I'm using recent nightlies build on my own (with some camera related modifications) and I'm experiencing it from some time (never seen on alpha2).
The complete logcat is available here: http://pastebin.com/LrDcCTrR


----------



## btack (Jan 17, 2012)

I had this today I'm on a November nightly with the camera preview (14 i think). Everything has been working perfect today it randomly rebooted to the blue screen. I held down power and home and rebooted.....blue screen again. Booted into CWM and deleted Cache partition.
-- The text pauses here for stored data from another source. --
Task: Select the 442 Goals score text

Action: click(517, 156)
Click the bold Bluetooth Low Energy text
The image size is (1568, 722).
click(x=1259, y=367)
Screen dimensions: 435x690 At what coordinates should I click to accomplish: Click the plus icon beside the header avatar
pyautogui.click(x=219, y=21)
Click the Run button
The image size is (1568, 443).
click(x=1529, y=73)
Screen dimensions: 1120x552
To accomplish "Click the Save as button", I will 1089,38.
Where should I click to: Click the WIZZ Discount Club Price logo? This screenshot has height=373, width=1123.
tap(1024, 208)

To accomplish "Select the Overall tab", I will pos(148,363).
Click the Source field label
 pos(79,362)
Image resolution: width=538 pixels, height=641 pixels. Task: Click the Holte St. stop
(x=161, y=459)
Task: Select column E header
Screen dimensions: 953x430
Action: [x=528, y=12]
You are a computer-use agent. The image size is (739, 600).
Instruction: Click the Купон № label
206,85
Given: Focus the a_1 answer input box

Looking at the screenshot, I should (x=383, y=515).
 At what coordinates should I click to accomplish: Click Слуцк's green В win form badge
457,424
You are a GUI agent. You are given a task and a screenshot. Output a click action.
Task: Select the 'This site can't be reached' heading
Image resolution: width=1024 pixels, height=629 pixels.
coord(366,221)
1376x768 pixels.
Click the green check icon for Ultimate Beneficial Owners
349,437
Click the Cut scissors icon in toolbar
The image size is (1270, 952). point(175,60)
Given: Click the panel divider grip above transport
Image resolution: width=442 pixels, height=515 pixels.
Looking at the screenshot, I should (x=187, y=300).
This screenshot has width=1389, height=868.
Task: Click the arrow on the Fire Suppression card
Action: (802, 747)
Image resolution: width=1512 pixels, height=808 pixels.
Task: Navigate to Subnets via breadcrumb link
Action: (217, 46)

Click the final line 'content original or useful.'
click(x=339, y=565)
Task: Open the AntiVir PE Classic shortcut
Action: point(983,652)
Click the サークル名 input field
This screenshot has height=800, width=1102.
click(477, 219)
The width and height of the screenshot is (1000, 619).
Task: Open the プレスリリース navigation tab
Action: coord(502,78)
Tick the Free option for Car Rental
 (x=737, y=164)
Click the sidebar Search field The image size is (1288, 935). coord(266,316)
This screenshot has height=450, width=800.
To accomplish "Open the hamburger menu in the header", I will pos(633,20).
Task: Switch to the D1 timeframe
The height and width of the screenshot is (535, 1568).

Now everything is good. peculiar


----------



## Teejai (Aug 28, 2011)

Interesting I have never seen this.

Sent from my XT925 using Tapatalk 2


----------



## nevertells (Oct 29, 2011)

btack said:


> I had this today I'm on a November nightly with the camera preview (14 i think). Everything has been working perfect today it randomly rebooted to the blue screen. I held down power and home and rebooted.....blue screen again. Booted into CWM and deleted Cache partition. Now everything is good. peculiar


You need to update to the latest CM9 nightly and then you will have all the latest drivers, updates including resolution of the blue screen problem.


----------



## fuhrermike (Jan 30, 2012)

Thought I was the only one with this issue. It may be related to my 1.7ghz overclock, but I get these random flashing on my screen while in the OS until I reboot. It looks like a blue screen with lots of horizontal lines; like some sort of a test screen. The touchscreen is unresponsive during these flashes, and I've been getting them on both CM9 and CM10 since I can remember. Currently running CM10 1211 nightly due to gapps issues.


----------